Details der beiden Prozessoren:
- Ein 16-Qubit Prozessor, der weitaus komplexere Experimente ermöglicht als der bisher verfügbare 5-Qubit Prozessor. Entwickler, Programmierer und Forscher können den kostenlosen Zugriff auf die Installation nutzen, um Quanten-Algorithmen auszutesten und Experimente durchzuführen. Zusätzlich werden Lernmaterialien und Simulationen zur Verfügung gestellt. Ein Beta-Zugang ist seit heute über das neue Software Development Kit auf GitHub offen.
- Der erste Prototyp eines kommerziellen Prozessors mit 17 Qubits stelle den bis heute leistungsfähigsten IBM Quantenprozessor dar. Dank Verbesserungen beim Material und der Architektur sei er mindestens zweimal so schnell wie die heute über die IBM-Cloud zugreifbaren Prozessoren. Er soll den Kern der ersten kommerziell verfügbaren IBM Q Systeme bilden.
„Die angekündigten Verbesserungen erlauben es IBM, zukünftig Prozessoren zu bauen, die aus 50 oder mehr Qubits bestehen und damit die Leistung heutiger Computersysteme übersteigen“, sagt Arvind Krishna, Senior Vice President and Director of IBM Research and Hybrid Cloud. “Diese Entwicklungen unserer über die IBM- Cloud verfügbaren Quantensysteme erlauben es uns, über ganz neue Anwendungsgebiete nachzudenken und Gebiete zu erforschen, die mit klassischen Computers alleine unerreichbar sind.“
Neue Metrik beim Quantum Volume
Die Leistungsfähigkeit von Quantenprozessoren zur Lösung von ganz praktischen Problemen hänge aber von weitaus mehr ab als der reinen Zahl ihrer Qubits.
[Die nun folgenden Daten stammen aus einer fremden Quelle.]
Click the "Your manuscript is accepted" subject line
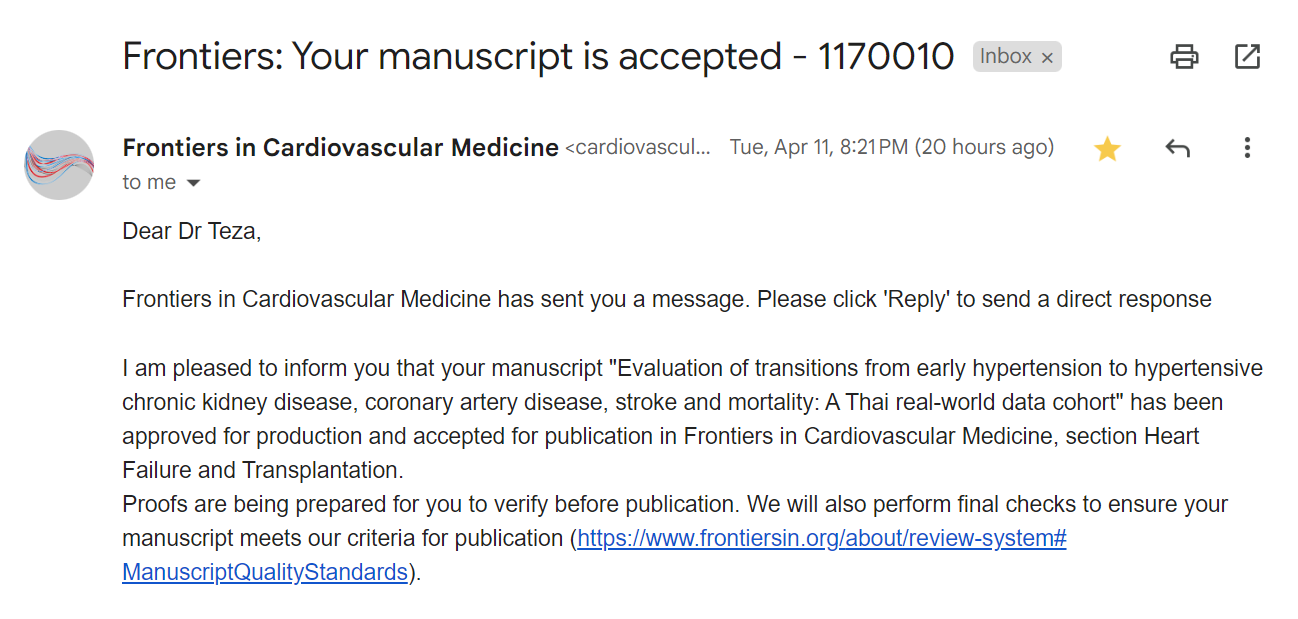 [538, 57]
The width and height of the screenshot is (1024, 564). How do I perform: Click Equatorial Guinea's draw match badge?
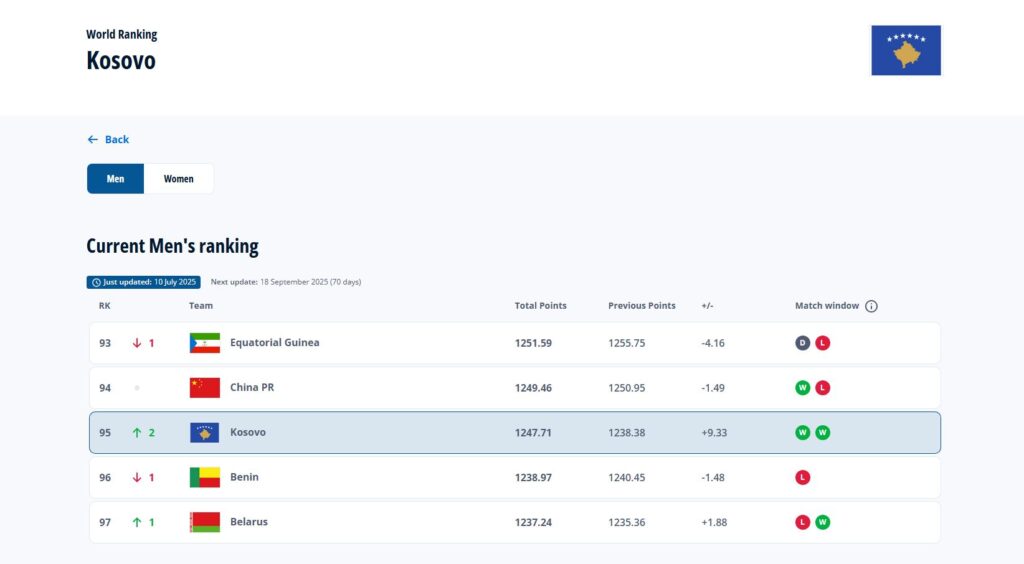point(803,343)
Aufgrund der fragilen Natur von Quanteninformationen brauche es für eine Leistungsverbesserung solcher Systeme auch Qualitätsverbesserungen bei den einzelnen Qubits sowie ihrer Interaktion untereinander bei gleichzeitiger Minimierung der auftretenden Quantenfehler. IBM habe eine neue Metrik übernommen, die die Leistungsfähigkeit von Quantensystemen charakterisiere – das so genannte Quantum Volume. Quantum Volume stehe für die Anzahl und Qualität der Qubits, ihrer Leiterverbindungen sowie den Fehlerraten im Rahmen Quantenzustandsmessungen.
Der IBM-Prototyp biete deutliche Verbesserungen beim Quantum Volume. In den nächsten Jahren plant IBM, diese Technologie massiv voranzutreiben und das Quantum Volume zukünftiger Systeme weiter zu verbessern – bis hin zu den 50 Qubit-Prozessoren. Experten finden weitere Details in diesem Fachartikel
Während die Technologien, die klassische Computer und ihre Anwendungen wie Watson dabei helfen, Muster und Zusammenhänge in großen vorhandenen Datenmengen zu erkennen, sollen Quantencomputer helfen, Problemlösungen zu finden, bei denen Muster nicht erkannt werden könnten, weil nicht genügend Datenmaterial vorhanden und damit viel zu viele Lösungsansätze denkbar wären, um sie mit heutigen Rechnern zu bewältigen.
Zukünftige Anwendungen von Quantencomputern könnten sein:
- Prozessoptimierungen in Supply Chains und Logistik. Neue Ansätze bei Finanzmodellen und Risikoanalysen.
- Materialwissenschaften und Chemie durch die Entdeckung von bisher ungeklärten oder gänzlich unbekannten chemischen Verbindungen für neue Materialien und die Pharmaforschung.
- Künstliche Intelligenz durch Verbesserung einzelnen Komponente wie Machine Learning
- Sicherheit in Cloud-Umgebungen durch verstärkten Schutz von privaten Daten durch quantenbasierte Verschlüsselungen.